# Goal of the exercise
Your answer must be the lines from the one holding "1785x1004 pixels." through the final line of the entries below, copied exactly, with no pictures.

Screenshot grounding data:
>>>

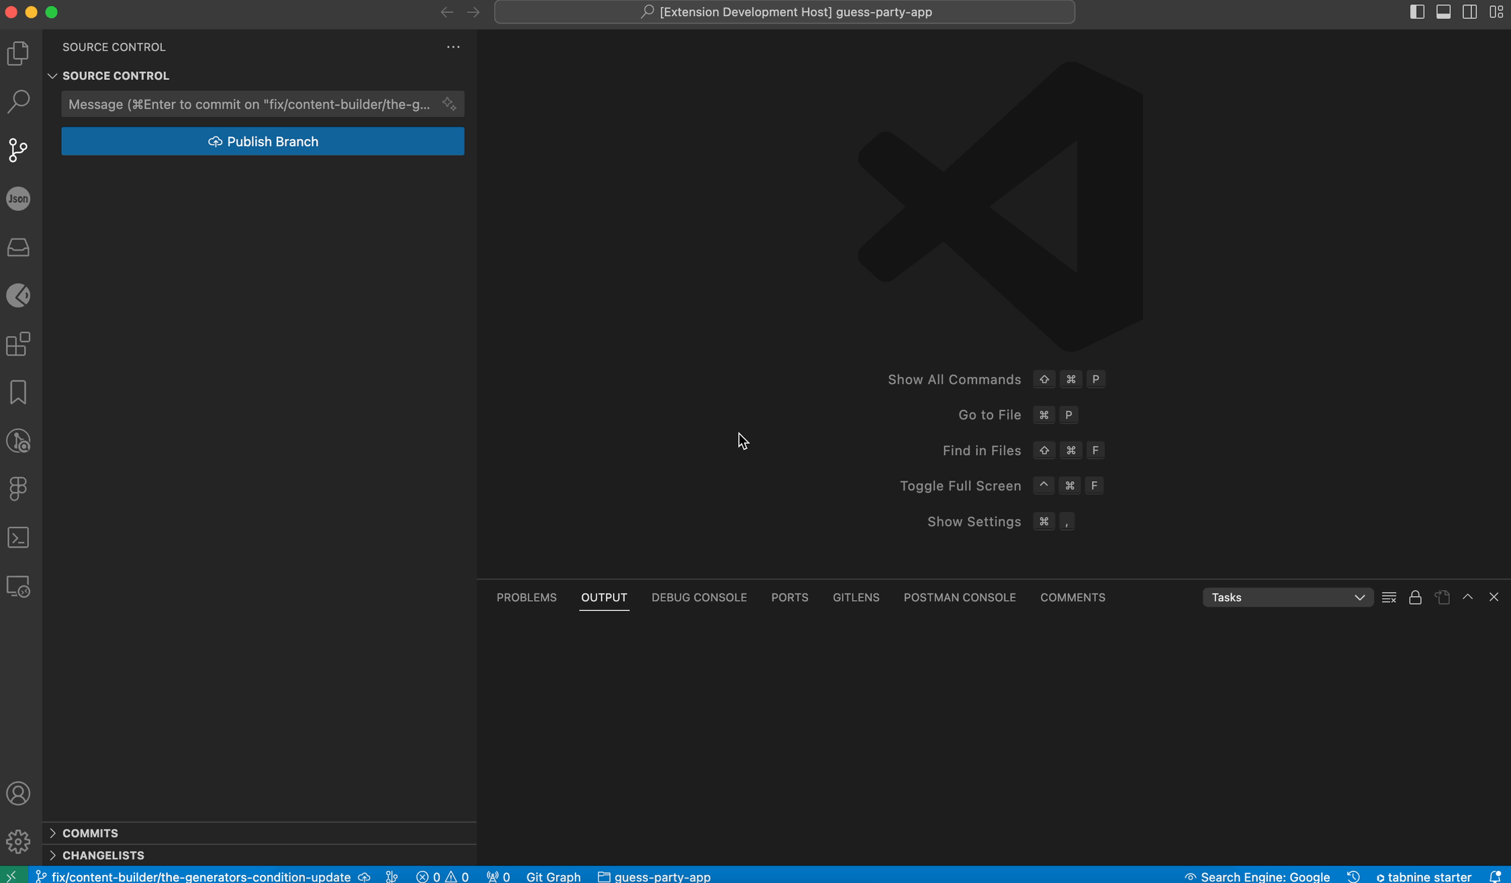Image resolution: width=1511 pixels, height=883 pixels.
Task: Click the Publish Branch button
Action: (x=263, y=142)
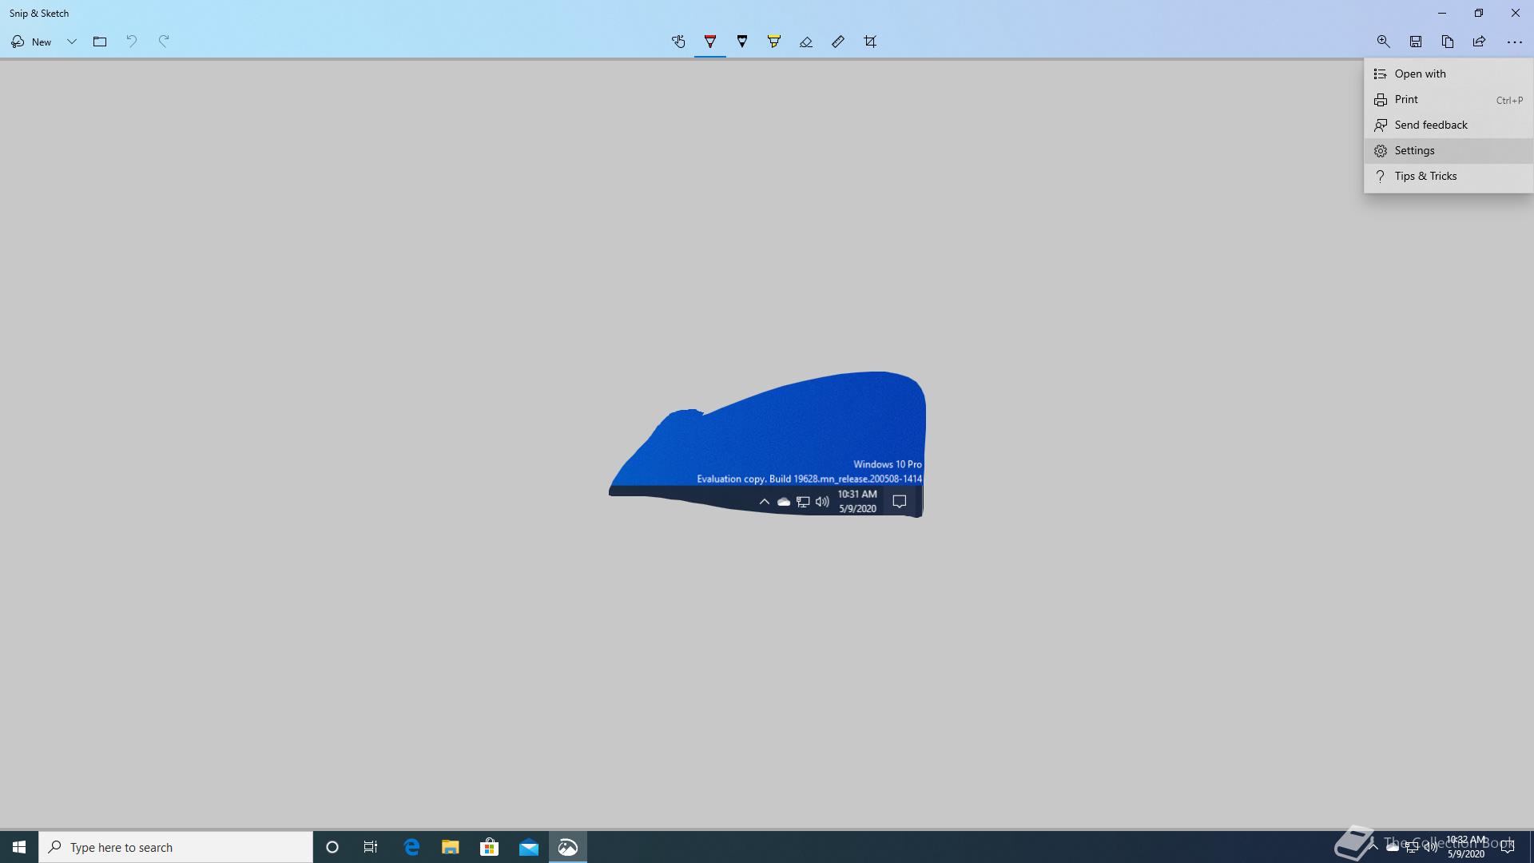Toggle the Ruler tool

click(x=837, y=42)
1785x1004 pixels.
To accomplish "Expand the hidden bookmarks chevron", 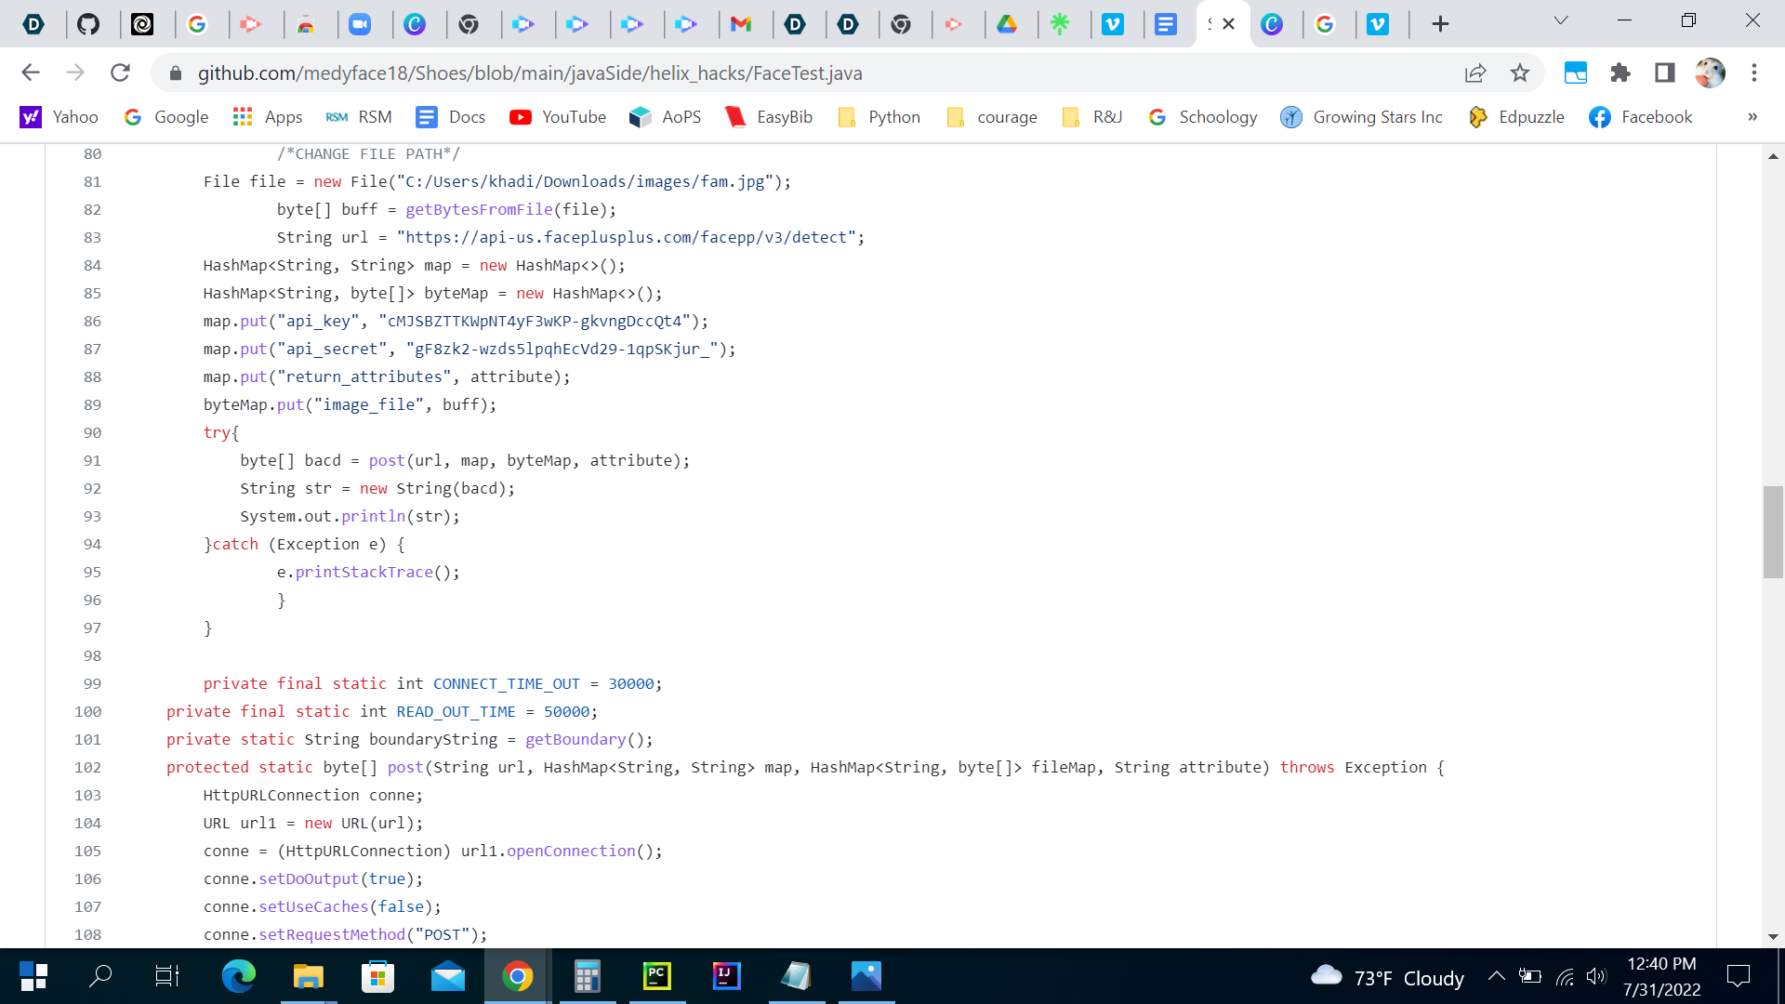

<<<

# Response for this exercise
1785x1004 pixels.
To accomplish "Expand the hidden bookmarks chevron", 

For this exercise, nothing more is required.